L'analyse technique derrière un regard fatigué 🔍
Bianchini applique une approche quasi médico-légale à la modélisation. Il examine comment la fatigue dans une expression faciale peut communiquer une histoire sans besoin de dialogue, ou comment une palette de couleurs ternes sur une veste renforce la personnalité d'un antihéros. Sa technique consiste à décomposer les références visuelles de jeux et d'animes pour comprendre la logique constructive derrière chaque pli ou texture. Ce processus améliore non seulement la cohérence du design, mais permet à l'artiste d'anticiper la réaction du spectateur face au personnage, en optimisant chaque détail pour transmettre des émotions spécifiques.
Quand une cicatrice mal placée ruine le dîner du héros 😅
Parce que oui, placer une cicatrice au mauvais endroit peut transformer un guerrier aguerri en un type qui s'est coupé en se rasant.
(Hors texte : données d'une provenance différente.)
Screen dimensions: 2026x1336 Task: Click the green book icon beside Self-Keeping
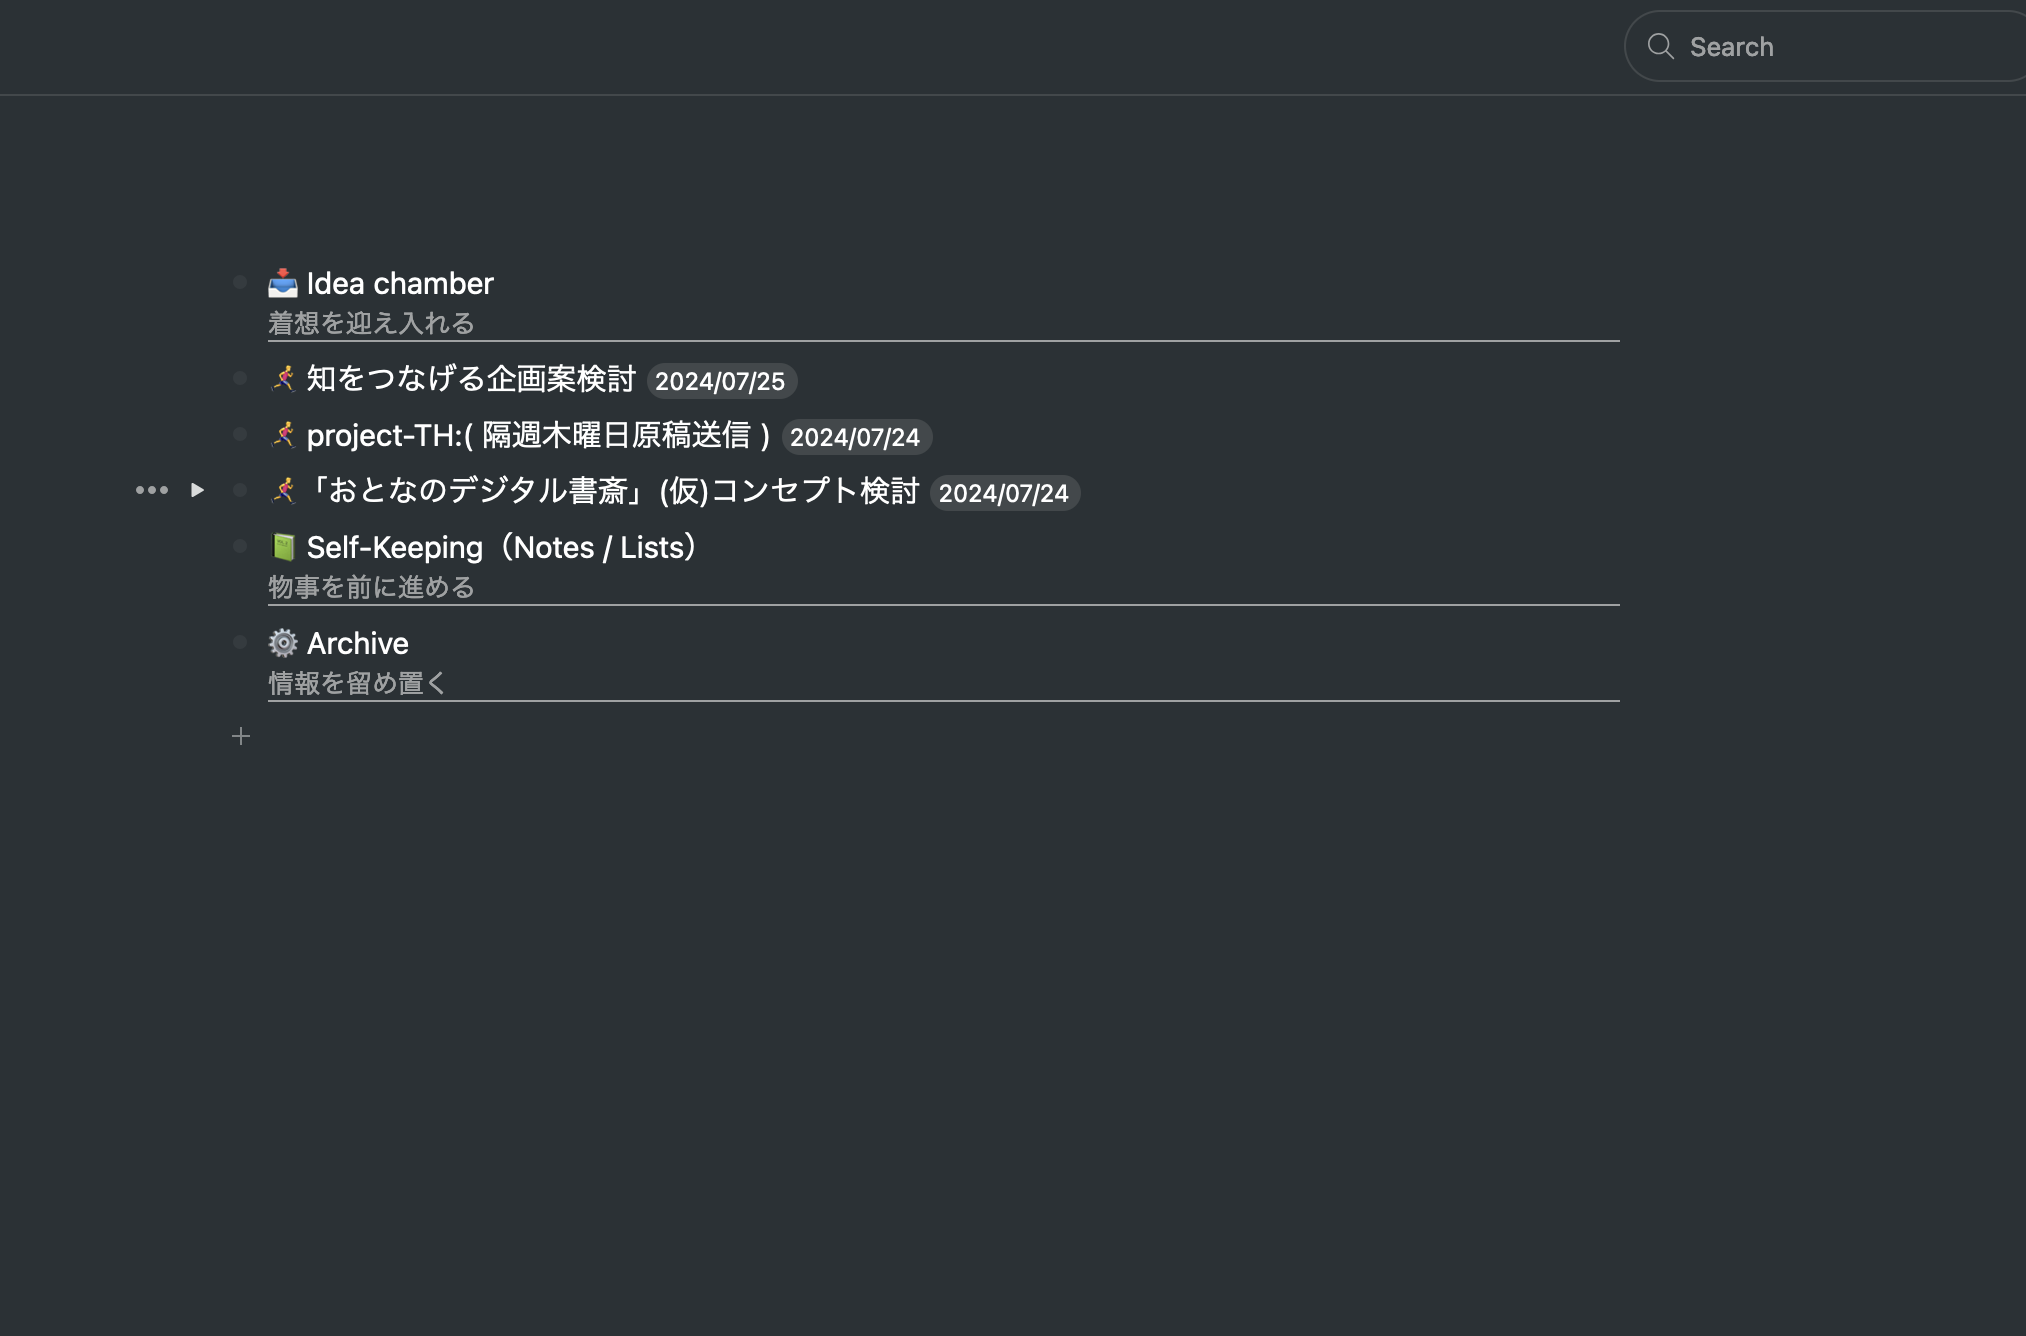click(x=283, y=546)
Bianchini sait que chaque égratignure raconte une histoire, et si tu mets une marque de bataille là où devrait aller une ride d'inquiétude, le personnage passe de vétéran à maladroit qui a de la malchance. Au final, concevoir des personnages, c'est comme être un détective qui enquête sur pourquoi un samouraï a mal au genou gauche, et tout ça pour ne pas avoir étudié son historique médical en 3D.